TEXT EXCERPT:
======

The Wrack is the Wells Reserve blog, our collective logbook on the web.

Monarch Rescue 2019

Posted by | August 23, 2019 | Filed under: Program Activities

Yesterday, super dedicated Wells Reserve staff and volunteers embarked on our 9th annual Monarch Rescue. Since 2010, we have gathered in late August to rescue as many monarch butterfly eggs and caterpillars as possible from fields that will soon be mowed. Reserve fields are mowed in alternating years in an effort to maintain this vital habitat, rather than allow it to eventually grow into forest. The mowing also serves to keep invasive plant species in check.

======

RECORDS:
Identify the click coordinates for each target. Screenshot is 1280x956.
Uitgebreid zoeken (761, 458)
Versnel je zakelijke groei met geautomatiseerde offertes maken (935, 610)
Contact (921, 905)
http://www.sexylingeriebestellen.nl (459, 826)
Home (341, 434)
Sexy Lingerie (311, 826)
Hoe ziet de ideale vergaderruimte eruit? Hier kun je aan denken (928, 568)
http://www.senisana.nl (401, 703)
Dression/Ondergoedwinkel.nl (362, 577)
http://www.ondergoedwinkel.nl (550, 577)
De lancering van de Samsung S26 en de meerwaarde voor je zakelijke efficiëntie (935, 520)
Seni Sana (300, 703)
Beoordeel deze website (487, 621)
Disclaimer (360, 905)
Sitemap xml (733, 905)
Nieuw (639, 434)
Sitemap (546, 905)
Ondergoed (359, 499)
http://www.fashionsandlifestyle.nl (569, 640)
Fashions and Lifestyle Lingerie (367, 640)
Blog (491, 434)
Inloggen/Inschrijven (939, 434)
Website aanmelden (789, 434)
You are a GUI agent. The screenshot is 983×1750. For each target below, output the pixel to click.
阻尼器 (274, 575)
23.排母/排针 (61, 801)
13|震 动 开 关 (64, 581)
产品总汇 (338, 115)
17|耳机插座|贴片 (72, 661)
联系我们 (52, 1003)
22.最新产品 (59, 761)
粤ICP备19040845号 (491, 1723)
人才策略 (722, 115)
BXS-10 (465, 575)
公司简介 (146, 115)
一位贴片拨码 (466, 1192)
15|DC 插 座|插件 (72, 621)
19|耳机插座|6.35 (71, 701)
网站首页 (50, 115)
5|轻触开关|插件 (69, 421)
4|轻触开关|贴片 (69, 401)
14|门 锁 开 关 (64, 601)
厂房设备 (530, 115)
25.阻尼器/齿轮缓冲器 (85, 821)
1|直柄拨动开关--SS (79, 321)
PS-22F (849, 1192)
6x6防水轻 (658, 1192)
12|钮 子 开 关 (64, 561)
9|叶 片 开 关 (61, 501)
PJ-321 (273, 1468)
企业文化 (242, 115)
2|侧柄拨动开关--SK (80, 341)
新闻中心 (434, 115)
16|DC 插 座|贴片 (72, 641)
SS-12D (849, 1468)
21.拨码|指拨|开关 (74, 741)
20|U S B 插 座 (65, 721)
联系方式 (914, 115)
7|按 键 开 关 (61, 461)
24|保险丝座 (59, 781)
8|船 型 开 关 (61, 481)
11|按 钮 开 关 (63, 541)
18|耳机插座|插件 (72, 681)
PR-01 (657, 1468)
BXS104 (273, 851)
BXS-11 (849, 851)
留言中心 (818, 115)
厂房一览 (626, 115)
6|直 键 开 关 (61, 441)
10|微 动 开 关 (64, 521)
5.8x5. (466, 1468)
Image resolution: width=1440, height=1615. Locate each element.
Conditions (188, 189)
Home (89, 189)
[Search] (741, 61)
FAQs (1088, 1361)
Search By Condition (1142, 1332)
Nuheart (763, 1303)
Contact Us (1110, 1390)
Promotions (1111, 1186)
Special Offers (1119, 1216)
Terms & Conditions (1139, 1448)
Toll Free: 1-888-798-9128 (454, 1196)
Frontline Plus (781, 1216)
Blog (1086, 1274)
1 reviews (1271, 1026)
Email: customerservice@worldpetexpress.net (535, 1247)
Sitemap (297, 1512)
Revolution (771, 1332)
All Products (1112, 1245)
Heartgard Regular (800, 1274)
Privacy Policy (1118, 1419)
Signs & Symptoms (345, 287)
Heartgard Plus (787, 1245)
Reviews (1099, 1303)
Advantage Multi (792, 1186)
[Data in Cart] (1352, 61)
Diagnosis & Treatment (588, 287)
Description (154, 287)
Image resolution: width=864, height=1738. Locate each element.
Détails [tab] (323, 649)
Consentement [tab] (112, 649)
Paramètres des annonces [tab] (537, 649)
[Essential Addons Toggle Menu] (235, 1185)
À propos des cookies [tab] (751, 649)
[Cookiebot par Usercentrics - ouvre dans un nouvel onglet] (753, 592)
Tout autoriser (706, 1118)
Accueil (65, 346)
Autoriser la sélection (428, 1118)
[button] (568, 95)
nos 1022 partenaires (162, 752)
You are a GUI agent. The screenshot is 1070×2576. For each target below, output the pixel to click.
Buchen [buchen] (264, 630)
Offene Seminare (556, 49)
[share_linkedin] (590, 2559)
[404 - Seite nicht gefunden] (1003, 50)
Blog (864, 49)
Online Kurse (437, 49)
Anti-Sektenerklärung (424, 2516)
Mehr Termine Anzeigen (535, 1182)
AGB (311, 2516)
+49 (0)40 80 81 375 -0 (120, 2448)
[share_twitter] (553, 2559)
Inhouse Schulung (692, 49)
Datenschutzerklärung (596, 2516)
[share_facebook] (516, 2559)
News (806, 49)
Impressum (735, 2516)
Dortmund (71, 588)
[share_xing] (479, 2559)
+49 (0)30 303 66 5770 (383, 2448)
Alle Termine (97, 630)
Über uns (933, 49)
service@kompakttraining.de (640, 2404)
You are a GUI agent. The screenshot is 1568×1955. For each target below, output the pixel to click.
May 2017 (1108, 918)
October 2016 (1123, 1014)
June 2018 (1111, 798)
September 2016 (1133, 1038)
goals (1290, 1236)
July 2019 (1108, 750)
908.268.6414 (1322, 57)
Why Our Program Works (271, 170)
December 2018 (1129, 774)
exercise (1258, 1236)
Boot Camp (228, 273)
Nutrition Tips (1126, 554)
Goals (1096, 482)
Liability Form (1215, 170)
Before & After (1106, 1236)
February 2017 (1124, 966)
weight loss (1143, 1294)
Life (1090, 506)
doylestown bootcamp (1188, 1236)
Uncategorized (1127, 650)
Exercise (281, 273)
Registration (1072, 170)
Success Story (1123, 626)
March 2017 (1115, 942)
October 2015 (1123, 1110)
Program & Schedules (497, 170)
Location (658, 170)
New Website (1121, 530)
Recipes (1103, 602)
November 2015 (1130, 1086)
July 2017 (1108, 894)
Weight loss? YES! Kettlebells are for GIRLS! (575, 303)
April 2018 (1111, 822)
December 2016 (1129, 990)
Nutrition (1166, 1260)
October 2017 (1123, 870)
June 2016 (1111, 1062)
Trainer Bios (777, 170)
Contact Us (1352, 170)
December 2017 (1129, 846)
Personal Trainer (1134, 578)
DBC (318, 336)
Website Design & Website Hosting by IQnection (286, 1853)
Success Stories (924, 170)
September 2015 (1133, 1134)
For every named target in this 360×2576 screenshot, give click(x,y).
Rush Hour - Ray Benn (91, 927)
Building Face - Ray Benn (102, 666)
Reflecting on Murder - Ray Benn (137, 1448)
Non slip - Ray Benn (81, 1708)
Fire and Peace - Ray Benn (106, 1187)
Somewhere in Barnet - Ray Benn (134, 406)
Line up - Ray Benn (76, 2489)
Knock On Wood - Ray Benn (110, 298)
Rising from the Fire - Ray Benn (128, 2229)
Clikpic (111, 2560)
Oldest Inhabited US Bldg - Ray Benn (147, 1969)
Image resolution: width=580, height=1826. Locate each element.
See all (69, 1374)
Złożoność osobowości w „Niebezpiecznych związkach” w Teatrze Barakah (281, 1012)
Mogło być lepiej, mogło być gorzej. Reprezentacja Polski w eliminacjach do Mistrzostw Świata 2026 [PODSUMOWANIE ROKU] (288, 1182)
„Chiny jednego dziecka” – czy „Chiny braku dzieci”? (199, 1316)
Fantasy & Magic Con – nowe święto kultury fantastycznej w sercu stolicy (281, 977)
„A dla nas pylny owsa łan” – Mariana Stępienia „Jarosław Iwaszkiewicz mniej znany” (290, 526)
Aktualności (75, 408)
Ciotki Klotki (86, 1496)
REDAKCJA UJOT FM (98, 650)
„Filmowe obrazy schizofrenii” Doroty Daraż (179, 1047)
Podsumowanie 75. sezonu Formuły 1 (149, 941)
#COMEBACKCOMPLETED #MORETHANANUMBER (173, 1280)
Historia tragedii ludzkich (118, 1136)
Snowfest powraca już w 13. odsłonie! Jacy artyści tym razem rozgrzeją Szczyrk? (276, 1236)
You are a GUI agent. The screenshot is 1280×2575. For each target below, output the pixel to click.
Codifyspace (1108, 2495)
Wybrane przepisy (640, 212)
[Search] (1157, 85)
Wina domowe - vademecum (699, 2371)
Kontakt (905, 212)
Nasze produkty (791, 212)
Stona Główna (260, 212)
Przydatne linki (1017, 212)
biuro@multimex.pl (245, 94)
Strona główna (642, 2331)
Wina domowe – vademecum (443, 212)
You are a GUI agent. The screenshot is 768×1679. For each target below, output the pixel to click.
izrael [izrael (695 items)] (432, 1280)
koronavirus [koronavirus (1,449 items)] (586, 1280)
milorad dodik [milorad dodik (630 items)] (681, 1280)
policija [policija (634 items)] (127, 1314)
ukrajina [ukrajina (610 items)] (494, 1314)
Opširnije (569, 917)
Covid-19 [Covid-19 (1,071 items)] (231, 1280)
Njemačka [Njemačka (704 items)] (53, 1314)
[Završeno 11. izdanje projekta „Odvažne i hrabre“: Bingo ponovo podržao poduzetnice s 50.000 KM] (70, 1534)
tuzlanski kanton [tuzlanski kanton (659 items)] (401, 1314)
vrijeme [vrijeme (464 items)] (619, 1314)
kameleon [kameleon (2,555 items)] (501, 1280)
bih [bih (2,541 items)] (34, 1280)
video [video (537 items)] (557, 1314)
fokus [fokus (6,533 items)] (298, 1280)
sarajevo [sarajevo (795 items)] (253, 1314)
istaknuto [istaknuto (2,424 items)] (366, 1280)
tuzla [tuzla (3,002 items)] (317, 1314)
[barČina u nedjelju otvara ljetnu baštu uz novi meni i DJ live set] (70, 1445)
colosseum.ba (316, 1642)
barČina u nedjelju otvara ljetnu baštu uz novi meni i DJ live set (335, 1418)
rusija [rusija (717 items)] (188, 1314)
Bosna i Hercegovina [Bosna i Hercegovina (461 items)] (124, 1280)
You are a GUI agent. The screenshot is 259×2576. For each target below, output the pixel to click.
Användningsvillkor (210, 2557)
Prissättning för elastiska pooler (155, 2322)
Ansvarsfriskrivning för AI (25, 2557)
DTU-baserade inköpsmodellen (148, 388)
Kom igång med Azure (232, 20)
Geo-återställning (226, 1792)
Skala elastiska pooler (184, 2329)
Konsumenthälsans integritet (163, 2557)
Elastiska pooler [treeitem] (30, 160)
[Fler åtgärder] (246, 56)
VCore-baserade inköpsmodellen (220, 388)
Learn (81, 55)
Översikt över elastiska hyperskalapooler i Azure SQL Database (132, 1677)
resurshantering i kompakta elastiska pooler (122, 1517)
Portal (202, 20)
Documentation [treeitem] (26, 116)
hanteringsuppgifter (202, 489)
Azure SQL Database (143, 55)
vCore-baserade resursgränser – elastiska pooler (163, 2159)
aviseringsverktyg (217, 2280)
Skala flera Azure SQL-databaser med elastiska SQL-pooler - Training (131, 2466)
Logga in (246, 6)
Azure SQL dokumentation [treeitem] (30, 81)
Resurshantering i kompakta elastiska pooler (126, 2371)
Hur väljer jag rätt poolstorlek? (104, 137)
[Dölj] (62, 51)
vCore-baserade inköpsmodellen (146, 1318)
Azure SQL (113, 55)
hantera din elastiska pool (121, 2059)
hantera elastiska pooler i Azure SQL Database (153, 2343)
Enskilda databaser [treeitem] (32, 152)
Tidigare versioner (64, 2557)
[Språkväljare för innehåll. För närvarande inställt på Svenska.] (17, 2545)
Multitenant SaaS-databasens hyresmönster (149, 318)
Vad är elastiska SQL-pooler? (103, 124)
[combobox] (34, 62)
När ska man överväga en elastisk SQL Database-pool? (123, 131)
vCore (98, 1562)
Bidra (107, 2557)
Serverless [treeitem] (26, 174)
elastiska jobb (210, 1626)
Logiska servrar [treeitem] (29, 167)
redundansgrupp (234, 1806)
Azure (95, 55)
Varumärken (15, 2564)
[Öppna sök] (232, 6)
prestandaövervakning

======

DIRECTIONS FOR THIS TASK: Pick up the Monarch Rescue blog post after its last sentence and continue it. The data has no connection to the Monarch Rescue blog post.

TASK RESULT:
The rescue process involves checking milkweed plants for signs of monarch eggs on the underside of leaves, as well as caterpillars eating the leaves. This year, in the three hours out in the sun-drenched fields sleuthing for signs of monarchs, we found 35 eggs and 86 caterpillars. This is 433 fewer eggs and 22 more caterpillars than last year, though in 2018 we spent roughly twice as long searching over two days instead of one. Still, it seems that the caterpillar numbers are up and the egg numbers are way down. Overall however, monarch populations appear to be doing much better than in the lean years of 2013-2016. We are hopeful!

With the rescue stage of the process complete, the collected caterpillars were then gently coaxed onto milkweed plants in fields not being mowed this year. The rescued eggs will be raised in captivity by Reserve educators to the caterpillar stage, and at that point will be released as well.

Below is a visual representation of the nine years of Monarch Rescue data since 2010. A rescue was not conducted in 2011, but has been done every year since. The decline in the monarch population in 2013-2016, witnessed on an international scale, has been attributed to several possible causes: severe weather, habitat (milkweed) loss, and the use of herbicides.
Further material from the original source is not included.